• **Extracted text**:
* BEGIN *

Suppose that the statement holds for all \(t \le t' < T_A - 1\). Note that at moment \(t = t' + 1\) the sum \(\alpha _j + \beta _i\) is strictly greater than 2t unless \((i, j) = (l_A(t), r_A(t))\). Similarly to the base case, we have

$$\begin{aligned} |{{\,\mathrm{ov}\,}}\left( s'_i, s'_j\right) |&\le (m + 1)k_t - \alpha _j + T_A - \beta _i \\&< (m + 1)k_t - t + T_A - t = |{{\,\mathrm{ov}\,}}\left( s'_{l_A(t)}, s'_{r_A(t)}\right) |, \end{aligned}$$

where \(k_t = |{{\,\mathrm{ov}\,}}(s_{l_A(t)}, s_{r_A(t)})|\), and the induction step is proven.

Now note that starting from step \(T_A\) all the remaining strings in \(\mathcal {S}\) have empty overlaps and hence so do the remaining strings in \(\mathcal {S}'\), as for all of them \(\beta _i = T_A\) and the minimum in paragraph 2 of Lemma 1 is equal to zero. Thus, \(T_A = T'_A = T'_B\) and the lemma is proven.

Corollary 1

As all non-trivial merges coincide, \(|A(\mathcal {S}')| = |B(\mathcal {S}')|\).

4 Equivalence of Instantiations

Theorem 1

If some instantiation A of GA achieves a \(\lambda \)-approximation, then so does any other instantiation.

* END *

[Rows from a dataset]

* BEGIN *

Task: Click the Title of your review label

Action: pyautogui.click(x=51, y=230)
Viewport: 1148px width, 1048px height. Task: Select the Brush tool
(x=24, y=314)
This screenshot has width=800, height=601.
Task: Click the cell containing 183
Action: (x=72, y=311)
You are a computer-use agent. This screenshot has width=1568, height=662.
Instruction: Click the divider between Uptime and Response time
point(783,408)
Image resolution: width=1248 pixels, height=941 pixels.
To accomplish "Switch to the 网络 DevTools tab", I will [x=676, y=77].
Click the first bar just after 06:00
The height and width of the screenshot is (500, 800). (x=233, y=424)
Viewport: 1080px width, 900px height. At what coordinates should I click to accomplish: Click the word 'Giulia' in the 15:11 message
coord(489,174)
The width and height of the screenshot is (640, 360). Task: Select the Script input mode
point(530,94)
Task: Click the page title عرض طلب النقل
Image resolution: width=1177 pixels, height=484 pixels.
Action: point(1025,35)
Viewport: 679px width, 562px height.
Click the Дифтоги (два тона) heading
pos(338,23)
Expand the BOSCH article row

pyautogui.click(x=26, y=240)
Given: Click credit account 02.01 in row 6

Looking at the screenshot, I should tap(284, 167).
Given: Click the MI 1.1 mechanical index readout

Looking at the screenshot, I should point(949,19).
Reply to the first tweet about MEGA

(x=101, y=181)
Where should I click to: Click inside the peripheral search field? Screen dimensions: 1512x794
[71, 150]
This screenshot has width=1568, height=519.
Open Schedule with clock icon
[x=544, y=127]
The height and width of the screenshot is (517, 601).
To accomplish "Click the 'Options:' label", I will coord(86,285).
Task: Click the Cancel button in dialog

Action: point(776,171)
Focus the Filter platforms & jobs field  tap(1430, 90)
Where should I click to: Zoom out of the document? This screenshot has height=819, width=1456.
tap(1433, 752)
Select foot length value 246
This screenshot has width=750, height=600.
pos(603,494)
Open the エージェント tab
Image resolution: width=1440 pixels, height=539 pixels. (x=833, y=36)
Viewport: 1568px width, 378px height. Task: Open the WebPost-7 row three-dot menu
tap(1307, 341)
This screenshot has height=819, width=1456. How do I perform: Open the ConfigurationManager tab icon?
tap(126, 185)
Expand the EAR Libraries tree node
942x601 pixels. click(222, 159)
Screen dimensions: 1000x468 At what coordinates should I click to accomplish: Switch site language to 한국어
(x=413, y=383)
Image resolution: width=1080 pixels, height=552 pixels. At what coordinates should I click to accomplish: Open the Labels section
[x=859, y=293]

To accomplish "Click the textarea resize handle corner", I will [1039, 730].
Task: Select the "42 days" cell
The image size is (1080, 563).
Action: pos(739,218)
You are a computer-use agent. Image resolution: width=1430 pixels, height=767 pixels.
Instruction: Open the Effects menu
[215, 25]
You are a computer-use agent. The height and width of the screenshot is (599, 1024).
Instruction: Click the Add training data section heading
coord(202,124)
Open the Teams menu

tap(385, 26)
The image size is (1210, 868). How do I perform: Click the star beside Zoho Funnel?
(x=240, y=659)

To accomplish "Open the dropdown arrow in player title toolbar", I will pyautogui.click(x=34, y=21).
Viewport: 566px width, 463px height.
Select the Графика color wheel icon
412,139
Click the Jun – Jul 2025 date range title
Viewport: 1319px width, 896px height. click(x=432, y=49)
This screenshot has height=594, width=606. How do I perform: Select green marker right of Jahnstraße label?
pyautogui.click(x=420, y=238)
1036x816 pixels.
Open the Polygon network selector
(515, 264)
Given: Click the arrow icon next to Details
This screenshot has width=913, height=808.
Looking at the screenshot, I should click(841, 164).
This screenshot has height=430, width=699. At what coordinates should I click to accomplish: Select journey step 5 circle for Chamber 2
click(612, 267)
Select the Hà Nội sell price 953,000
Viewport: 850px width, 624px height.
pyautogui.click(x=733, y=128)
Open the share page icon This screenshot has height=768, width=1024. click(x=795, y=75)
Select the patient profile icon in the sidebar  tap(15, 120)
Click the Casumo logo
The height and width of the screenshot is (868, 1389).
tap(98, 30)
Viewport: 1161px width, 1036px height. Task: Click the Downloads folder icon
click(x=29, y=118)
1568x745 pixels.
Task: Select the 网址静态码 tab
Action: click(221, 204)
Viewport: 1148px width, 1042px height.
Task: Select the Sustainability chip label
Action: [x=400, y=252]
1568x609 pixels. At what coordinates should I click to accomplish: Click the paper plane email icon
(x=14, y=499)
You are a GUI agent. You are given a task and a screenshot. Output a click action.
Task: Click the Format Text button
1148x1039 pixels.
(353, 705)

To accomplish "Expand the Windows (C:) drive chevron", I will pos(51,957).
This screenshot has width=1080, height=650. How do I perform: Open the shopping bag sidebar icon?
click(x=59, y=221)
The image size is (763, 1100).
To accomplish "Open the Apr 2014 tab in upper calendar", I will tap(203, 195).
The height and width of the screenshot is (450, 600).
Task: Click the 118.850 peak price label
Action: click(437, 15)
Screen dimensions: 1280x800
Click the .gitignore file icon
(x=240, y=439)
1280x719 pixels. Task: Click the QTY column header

* END *

• **Objective A**:
Reproduce the portion of the proof excerpt starting at "Suppose that the" and ending at "lemma is proven.".
• **Objective B**:
Answer the following questions using the proof excerpt:
(i) According to Corollary 1, why does |A(S')| equal |B(S')|?
(ii) What is the title of section 4?
(iii) Starting from step T_A, what value does β_i take for all the remaining strings?
• **Objective C**:
Based on the proof excerpt, explain why the remaining strings in S' have empty overlaps starting from step T_A.

• **Full answer A**:
Suppose that the statement holds for all \(t \le t' < T_A - 1\). Note that at moment \(t = t' + 1\) the sum \(\alpha _j + \beta _i\) is strictly greater than 2t unless \((i, j) = (l_A(t), r_A(t))\). Similarly to the base case, we have

$$\begin{aligned} |{{\,\mathrm{ov}\,}}\left( s'_i, s'_j\right) |&\le (m + 1)k_t - \alpha _j + T_A - \beta _i \\&< (m + 1)k_t - t + T_A - t = |{{\,\mathrm{ov}\,}}\left( s'_{l_A(t)}, s'_{r_A(t)}\right) |, \end{aligned}$$

where \(k_t = |{{\,\mathrm{ov}\,}}(s_{l_A(t)}, s_{r_A(t)})|\), and the induction step is proven.

Now note that starting from step \(T_A\) all the remaining strings in \(\mathcal {S}\) have empty overlaps and hence so do the remaining strings in \(\mathcal {S}'\), as for all of them \(\beta _i = T_A\) and the minimum in paragraph 2 of Lemma 1 is equal to zero. Thus, \(T_A = T'_A = T'_B\) and the lemma is proven.

• **Full answer B**:
(i) All non-trivial merges coincide.
(ii) Equivalence of Instantiations
(iii) β_i = T_A

• **Full answer C**:
Starting from step T_A, all the remaining strings in S have empty overlaps. Because β_i = T_A holds for all of them, the minimum in paragraph 2 of Lemma 1 equals zero, so the remaining strings in S' have empty overlaps as well.